If we are unable to comply with the terms of the amended covenants, we could seek to obtain further amendments and pursue increased liquidity through additional debt financing and/or the sale of assets. We believe that given our strong working capital base, additional liquidity could be obtained through additional debt financing, if necessary. However, there is no guarantee that such financing could be obtained. The Company believes that we will be able to comply with all covenants, as amended, throughout 2006. In addition, we are continually evaluating alternatives relating to the sale of excess assets and divestitures of certain of our business units. Asset sales and business divestitures present opportunities to provide additional liquidity by de-leveraging our financial position.
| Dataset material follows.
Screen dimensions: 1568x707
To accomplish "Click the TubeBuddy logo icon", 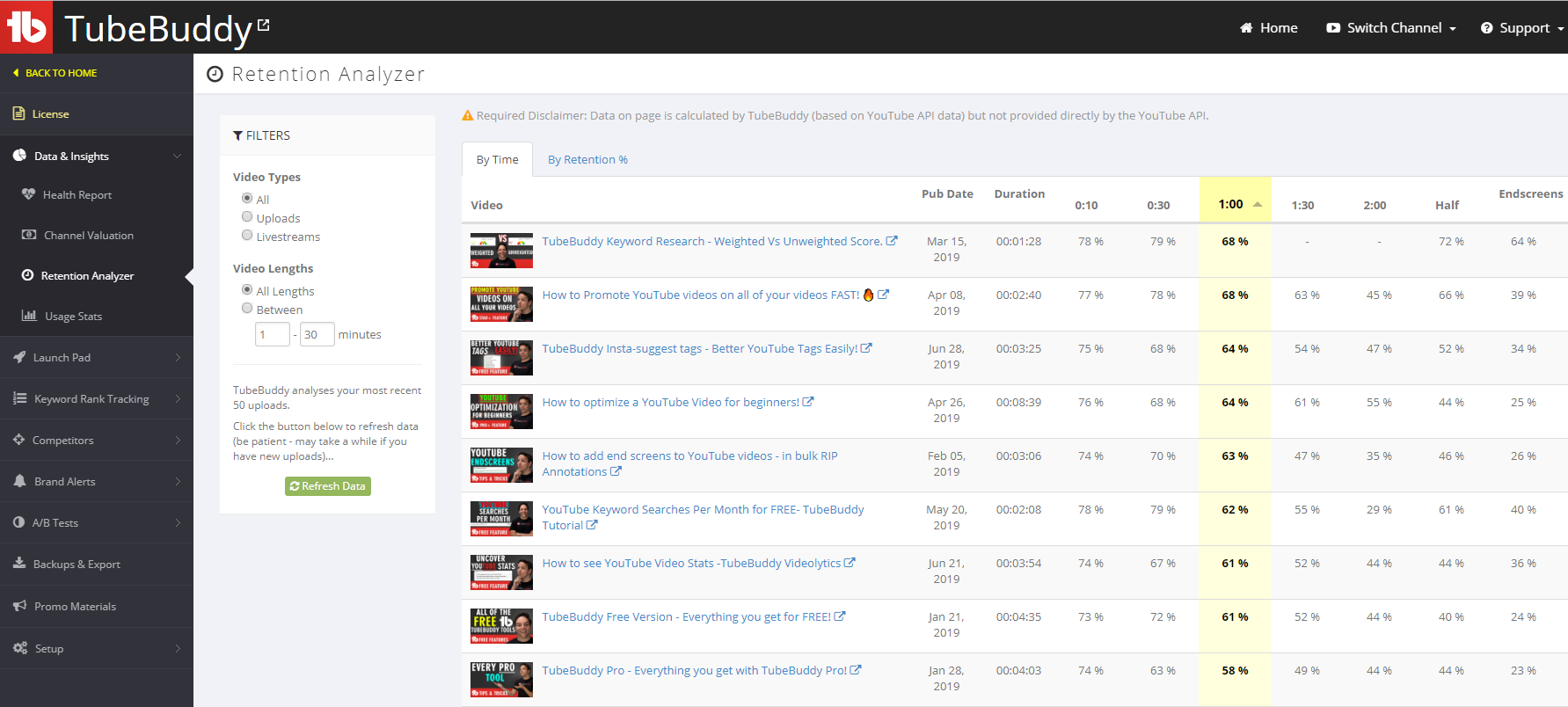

Cautionary Statement Pursuant to Safe Harbor Provisions of the Private Securities Litigation Reform Act of 1995
 
               This report and the information incorporated by reference in this report contain various “forward-looking statements” as defined in Section 27A of the Securities Act of 1933 and Section 21E of the Exchange Act of 1934, as amended. The forward-looking statements are based on the beliefs of our management, as well as assumptions made by, and information currently available to, our management. We have based these forward-looking statements on current expectations and projections about future events and trends affecting the financial condition of our business. These forward-looking statements are subject to risks and uncertainties that may lead to results that differ materially from those expressed in any forward-looking statement made by us or on our behalf, including, among other things:
 
 
44

 
-  
Increases in the cost of, or in some cases continuation of, the current price levels of plastic resins, copper, paper board packaging, and other raw materials.

-  
Our inability to reduce product costs, including manufacturing, sourcing, freight, and other product costs.

-  
Greater reliance on third parties for our finished goods as we increase the portion of our manufacturing that is outsourced.

-  
Our inability to reduce administrative costs through consolidation of functions and systems improvements.

-  
Our inability to execute our systems integration plan.

-  
Our inability to successfully integrate our operations as a result of the facility consolidations.

-  
Our inability to achieve product price increases, especially as they relate to potentially higher raw material costs.

-  
The potential impact of losing lines of business at large mass merchant retailers in the discount and do-it-yourself markets.

-  
Competition from foreign competitors.

-  
The potential impact of rising interest rates on our LIBOR-based Bank of America Credit Agreement.

-  
Our inability to meet covenants associated with the Bank of America Credit Agreement.

-  
The potential impact of rising costs for insurance for properties and various forms of liabilities.

-  
The potential impact of changes in foreign currency exchange rates related to our foreign operations.

-  
Labor issues, including union activities that require an increase in production costs or lead to a strike, thus impairing production and decreasing sales. We are also subject to labor relations issues at entities involved in our supply chain, including both suppliers and those involved in transportation and shipping.

-  
Changes in significant laws and government regulations affecting environmental compliance and income taxes.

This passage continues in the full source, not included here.